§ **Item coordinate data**
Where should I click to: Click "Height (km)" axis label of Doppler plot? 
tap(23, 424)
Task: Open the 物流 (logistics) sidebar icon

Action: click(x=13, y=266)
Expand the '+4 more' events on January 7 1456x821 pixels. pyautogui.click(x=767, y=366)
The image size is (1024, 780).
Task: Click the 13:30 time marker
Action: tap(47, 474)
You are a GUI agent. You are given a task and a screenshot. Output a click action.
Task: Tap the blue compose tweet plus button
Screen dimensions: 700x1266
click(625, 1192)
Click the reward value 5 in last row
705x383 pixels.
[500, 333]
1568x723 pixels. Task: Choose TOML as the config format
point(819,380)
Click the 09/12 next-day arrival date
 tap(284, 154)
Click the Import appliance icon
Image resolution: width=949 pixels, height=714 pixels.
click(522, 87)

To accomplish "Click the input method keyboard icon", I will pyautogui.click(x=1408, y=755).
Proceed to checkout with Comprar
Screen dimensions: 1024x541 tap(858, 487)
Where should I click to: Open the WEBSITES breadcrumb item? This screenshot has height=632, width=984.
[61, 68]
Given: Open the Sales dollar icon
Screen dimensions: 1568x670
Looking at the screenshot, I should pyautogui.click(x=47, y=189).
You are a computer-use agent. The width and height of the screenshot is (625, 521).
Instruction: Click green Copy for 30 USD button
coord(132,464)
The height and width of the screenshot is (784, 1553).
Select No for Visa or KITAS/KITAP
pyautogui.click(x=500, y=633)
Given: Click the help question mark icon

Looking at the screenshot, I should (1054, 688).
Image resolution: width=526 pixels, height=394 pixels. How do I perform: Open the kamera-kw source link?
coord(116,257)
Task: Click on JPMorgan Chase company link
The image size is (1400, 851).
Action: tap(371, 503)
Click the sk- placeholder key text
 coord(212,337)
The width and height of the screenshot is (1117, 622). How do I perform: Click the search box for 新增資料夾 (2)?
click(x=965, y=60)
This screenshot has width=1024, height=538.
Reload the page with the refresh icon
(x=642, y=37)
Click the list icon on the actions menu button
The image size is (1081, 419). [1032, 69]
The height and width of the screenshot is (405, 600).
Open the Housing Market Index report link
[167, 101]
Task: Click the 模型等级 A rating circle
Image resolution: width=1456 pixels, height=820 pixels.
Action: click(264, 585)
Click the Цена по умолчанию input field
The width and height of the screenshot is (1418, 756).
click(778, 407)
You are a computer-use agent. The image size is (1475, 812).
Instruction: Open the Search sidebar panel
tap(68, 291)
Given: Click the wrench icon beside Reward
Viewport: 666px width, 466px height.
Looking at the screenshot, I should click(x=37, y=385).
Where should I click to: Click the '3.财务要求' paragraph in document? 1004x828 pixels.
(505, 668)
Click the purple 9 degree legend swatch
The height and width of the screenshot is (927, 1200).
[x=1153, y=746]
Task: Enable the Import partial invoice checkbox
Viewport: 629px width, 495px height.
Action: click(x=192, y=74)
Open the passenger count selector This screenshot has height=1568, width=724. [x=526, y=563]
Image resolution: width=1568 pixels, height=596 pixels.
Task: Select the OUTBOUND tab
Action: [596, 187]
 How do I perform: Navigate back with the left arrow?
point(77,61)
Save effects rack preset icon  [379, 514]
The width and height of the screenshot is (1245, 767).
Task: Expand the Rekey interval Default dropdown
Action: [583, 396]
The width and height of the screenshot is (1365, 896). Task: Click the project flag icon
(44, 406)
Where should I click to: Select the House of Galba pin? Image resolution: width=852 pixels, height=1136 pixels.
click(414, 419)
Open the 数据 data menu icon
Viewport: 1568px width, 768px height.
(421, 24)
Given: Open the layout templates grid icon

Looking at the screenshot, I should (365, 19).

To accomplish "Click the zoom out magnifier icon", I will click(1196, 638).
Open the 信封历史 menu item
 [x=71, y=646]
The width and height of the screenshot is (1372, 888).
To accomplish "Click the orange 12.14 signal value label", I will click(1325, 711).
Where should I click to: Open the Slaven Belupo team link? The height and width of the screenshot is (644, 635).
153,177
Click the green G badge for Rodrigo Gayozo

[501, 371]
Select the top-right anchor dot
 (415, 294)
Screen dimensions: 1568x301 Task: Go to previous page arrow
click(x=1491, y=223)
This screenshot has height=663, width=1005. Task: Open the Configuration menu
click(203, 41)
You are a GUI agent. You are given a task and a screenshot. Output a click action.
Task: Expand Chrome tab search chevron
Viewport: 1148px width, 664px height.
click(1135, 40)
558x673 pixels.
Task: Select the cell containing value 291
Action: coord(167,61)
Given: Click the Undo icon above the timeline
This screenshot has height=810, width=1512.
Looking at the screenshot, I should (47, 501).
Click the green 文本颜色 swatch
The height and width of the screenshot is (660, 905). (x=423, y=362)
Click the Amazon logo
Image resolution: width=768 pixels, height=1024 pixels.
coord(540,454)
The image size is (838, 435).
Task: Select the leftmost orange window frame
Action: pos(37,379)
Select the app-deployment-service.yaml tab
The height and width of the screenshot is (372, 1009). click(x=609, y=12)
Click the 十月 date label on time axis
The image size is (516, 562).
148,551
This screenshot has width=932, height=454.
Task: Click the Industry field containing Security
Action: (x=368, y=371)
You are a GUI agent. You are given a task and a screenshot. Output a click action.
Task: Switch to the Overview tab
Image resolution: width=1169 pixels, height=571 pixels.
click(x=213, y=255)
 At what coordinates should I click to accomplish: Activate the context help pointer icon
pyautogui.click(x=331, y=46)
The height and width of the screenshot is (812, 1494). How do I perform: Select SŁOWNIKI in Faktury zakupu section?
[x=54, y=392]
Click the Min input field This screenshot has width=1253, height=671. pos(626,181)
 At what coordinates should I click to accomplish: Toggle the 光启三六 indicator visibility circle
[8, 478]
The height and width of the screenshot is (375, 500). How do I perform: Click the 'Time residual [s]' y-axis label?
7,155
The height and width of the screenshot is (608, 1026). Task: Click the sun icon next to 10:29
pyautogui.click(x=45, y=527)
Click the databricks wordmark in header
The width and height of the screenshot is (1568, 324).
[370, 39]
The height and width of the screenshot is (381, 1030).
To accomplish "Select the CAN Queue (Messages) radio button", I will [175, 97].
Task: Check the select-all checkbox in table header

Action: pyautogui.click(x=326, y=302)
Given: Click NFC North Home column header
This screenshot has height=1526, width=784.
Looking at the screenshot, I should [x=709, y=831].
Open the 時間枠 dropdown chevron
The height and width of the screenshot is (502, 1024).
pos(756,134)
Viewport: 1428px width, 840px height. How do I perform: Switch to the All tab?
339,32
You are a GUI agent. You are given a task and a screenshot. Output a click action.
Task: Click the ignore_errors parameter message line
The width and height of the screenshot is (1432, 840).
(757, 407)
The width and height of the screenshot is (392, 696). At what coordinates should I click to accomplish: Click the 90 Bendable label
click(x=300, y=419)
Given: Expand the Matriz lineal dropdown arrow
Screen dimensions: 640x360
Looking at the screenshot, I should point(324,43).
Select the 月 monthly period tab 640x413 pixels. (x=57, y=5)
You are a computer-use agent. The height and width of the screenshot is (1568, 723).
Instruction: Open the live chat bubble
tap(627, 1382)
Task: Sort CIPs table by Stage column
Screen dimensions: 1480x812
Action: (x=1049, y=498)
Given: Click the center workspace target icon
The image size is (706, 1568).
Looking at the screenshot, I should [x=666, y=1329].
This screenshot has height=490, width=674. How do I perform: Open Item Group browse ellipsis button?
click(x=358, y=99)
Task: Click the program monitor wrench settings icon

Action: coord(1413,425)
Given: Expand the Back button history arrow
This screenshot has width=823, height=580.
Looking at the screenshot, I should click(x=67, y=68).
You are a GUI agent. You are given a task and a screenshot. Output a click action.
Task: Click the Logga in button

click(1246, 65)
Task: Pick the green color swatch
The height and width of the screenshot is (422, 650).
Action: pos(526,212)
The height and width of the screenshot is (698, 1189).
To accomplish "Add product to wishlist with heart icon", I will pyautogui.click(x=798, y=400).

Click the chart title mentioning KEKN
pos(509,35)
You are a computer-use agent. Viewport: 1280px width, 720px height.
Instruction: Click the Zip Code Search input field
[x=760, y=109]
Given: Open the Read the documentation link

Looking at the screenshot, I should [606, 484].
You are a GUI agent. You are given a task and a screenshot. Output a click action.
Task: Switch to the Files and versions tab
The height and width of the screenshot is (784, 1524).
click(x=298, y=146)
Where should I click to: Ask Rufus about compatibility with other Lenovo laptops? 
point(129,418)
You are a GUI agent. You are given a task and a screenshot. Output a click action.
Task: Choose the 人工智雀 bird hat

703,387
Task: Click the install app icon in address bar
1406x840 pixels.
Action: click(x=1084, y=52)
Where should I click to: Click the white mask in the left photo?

§ **TASK GOAL**
Retype the records word for word, starting at the line that contains "1568x723 pixels. Task: Choose" and ending at the line that contains "Looking at the screenshot, I should (1054, 688).", with both of those lines included.

§ **FULL ANSWER**
1568x723 pixels. Task: Choose TOML as the config format
point(819,380)
Click the 09/12 next-day arrival date
 tap(284, 154)
Click the Import appliance icon
Image resolution: width=949 pixels, height=714 pixels.
click(522, 87)

To accomplish "Click the input method keyboard icon", I will pyautogui.click(x=1408, y=755).
Proceed to checkout with Comprar
Screen dimensions: 1024x541 tap(858, 487)
Where should I click to: Open the WEBSITES breadcrumb item? This screenshot has height=632, width=984.
[61, 68]
Given: Open the Sales dollar icon
Screen dimensions: 1568x670
Looking at the screenshot, I should pyautogui.click(x=47, y=189).
You are a computer-use agent. The width and height of the screenshot is (625, 521).
Instruction: Click green Copy for 30 USD button
coord(132,464)
The height and width of the screenshot is (784, 1553).
Select No for Visa or KITAS/KITAP
pyautogui.click(x=500, y=633)
Given: Click the help question mark icon

Looking at the screenshot, I should (1054, 688).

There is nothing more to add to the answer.